#### DOCUMENT SEGMENT
# # # # # # #

HR sends a short pre-assessment to all 12 sales reps covering the KYC process steps and compliance basics. Results show 3 reps score below the required threshold. 2 more self-report low confidence in watchlist screening.
Individual analysis finding: 5 of 12 reps need targeted training. The remaining 7 can be fast-tracked with a refresher module. Training is now scoped, targeted, and efficient, not a blanket rollout. You can also use the Training Needs Assessment Tool for better gap analysis.

Common Mistake at This Level

Framing it like a performance review. Employees disengage fast if needs analysis feels evaluative rather than developmental. Position individual analysis as a tool to understand how the organization can support them – not a test they can fail.

Comparing the 3 Levels: At-a-Glance

Use this table to quickly reference how each level of training needs analysis differs and what it produces.

Organizational Task Individual
Focus Whole company / strategy Job roles & tasks Each employee
Key Question Where does training fit? What skills does the job need? Who needs training?

# # # # # # #

#### DATA SHOWN
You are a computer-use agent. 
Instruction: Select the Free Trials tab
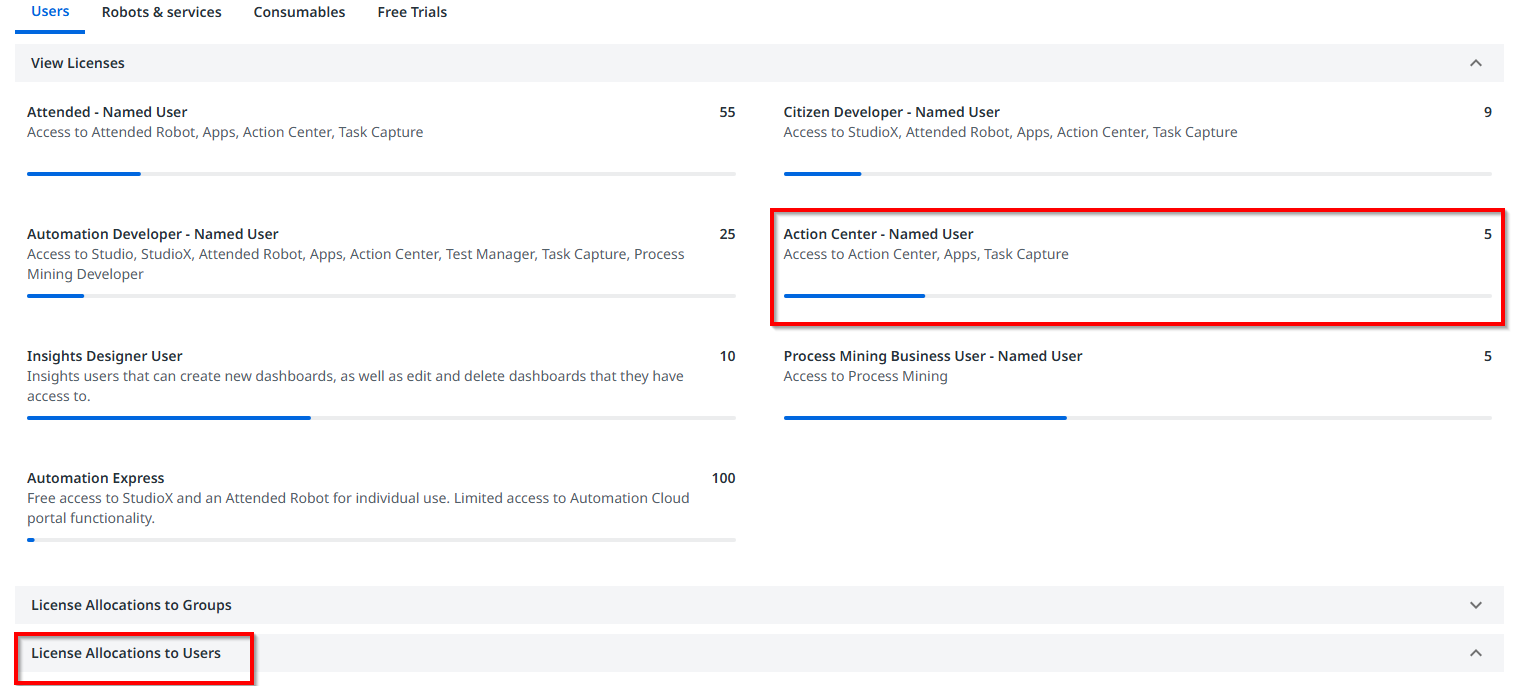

# # # # # # #

#### TASKS FOR THIS EXERCISE
• a. From the training needs analysis passage, write out the text from "Comparing the 3" up to and including "Who needs training?".
• b. According to the training needs analysis passage, how many of the 12 sales reps can be fast-tracked with a refresher module?

#### RESULTS OF THE TASKS
• a.
Comparing the 3 Levels: At-a-Glance

Use this table to quickly reference how each level of training needs analysis differs and what it produces.

Organizational Task Individual
Focus Whole company / strategy Job roles & tasks Each employee
Key Question Where does training fit? What skills does the job need? Who needs training?

• b. Seven